Return success — once the maintenance is scheduled, returns a success ComponentResult for each device.

Power shelves continue to use the component manager backend directly (they do not go through the rack state machine).

┌──────────────┐      ┌──────────────────────┐      ┌──────────────────────┐
│ Caller       │─────▶│ UpdateComponent       │─────▶│ OnDemandRack         │
│              │      │ Firmware (gRPC)       │      │ Maintenance (gRPC)   │
└──────────────┘      └──────────┬───────────┘      └──────────┬───────────┘
                                  │                             │
                      ┌───────────▼──────────┐      ┌──────────▼───────────┐
                      │ Resolve rack_id from │      │ Write maintenance_   │
                      │ machine/switch DB    │      │ requested to config  │
                      └──────────────────────┘      └──────────┬───────────┘
                                                               │
                                                    ┌──────────▼───────────┐
                                                    │ Rack State Machine   │
                                                    │ Ready → Maintenance  │
                                                    │ (FirmwareUpgrade/    │
                                                    │  Start)              │
                                                    └──────────────────────┘

Target type	Behavior
`ComputeTrays`	Resolves `rack_id` from first machine, delegates to `on_demand_rack_maintenance` with `machine_ids` and `firmware_version`
`Switches`	Resolves `rack_id` from first switch, delegates to `on_demand_rack_maintenance` with `switch_ids` and `firmware_version`
`PowerShelves`	Handled directly by the component manager power shelf backend (no state machine interaction)

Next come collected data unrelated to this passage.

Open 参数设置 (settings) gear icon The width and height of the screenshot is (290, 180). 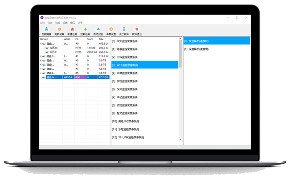111,30
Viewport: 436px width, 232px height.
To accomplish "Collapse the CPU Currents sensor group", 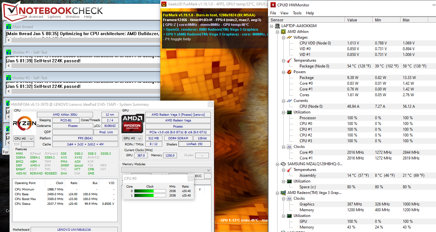I will point(283,101).
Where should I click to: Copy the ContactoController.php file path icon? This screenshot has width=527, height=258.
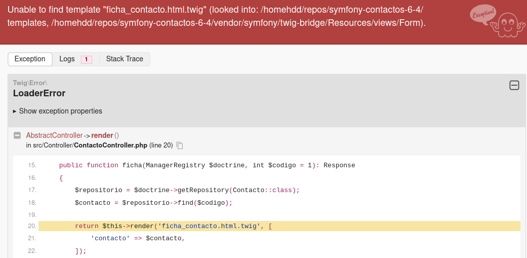point(180,145)
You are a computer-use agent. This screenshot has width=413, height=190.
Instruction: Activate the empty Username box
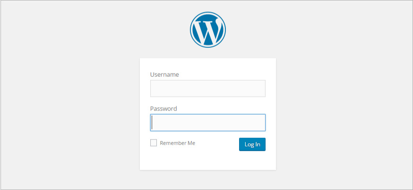tap(208, 89)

Example: CLI triggers compute tray firmware upgrade

$ carbide-cli component firmware update \
>   --compute-trays machine-001,machine-002 \
>   --target-version fw-v2.1

This results in:

UpdateComponentFirmware is called with ComputeTrays { machine_ids: [machine-001, machine-002] } and target_version: "fw-v2.1".
Machine machine-001 is looked up to discover rack_id = rack-42.
OnDemandRackMaintenance is called with rack_id = rack-42, machine_ids = [machine-001, machine-002], and FirmwareUpgradeActivity { firmware_version: "fw-v2.1" }.
The rack state machine picks up the request, resolves firmware fw-v2.1 from the rack_firmware table, and runs the firmware upgrade via RMS for the specified machines.

Preconditions

The gRPC handler rejects the request with an error if:

The rack is not in Ready or Error state — maintenance can only be triggered from these two states.
A maintenance request is already pending (maintenance_requested is already set).
Any provided device ID is malformed (cannot be parsed).

RBAC

The OnDemandRackMaintenance permission is granted to the ForgeAdminCLI role.

Failure Handling

If the maintenance state machine transitions to Error (for example, a firmware upgrade fails, the requested rack firmware cannot be found, or RMS is unreachable), the handler clears maintenance_requested while persisting the Error transition.

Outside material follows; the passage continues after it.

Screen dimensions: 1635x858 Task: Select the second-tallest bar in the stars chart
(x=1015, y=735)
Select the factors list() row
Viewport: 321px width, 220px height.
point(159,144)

This is important because handle_error re-enters Maintenance whenever maintenance_requested is set; without clearing it, the rack would loop between Maintenance and Error on the same failing request. The user must issue a new OnDemandRackMaintenance call to retry.

Restarting a compute stuck in `FailedFirmwareUpgrade`

A compute tray whose host firmware upgrade fails lands in M_HostReprovision::FailedFirmwareUpgrade. From there it normally retries automatically (bounded by MAX_FIRMWARE_UPGRADE_RETRIES and host_firmware_upgrade_retry_interval).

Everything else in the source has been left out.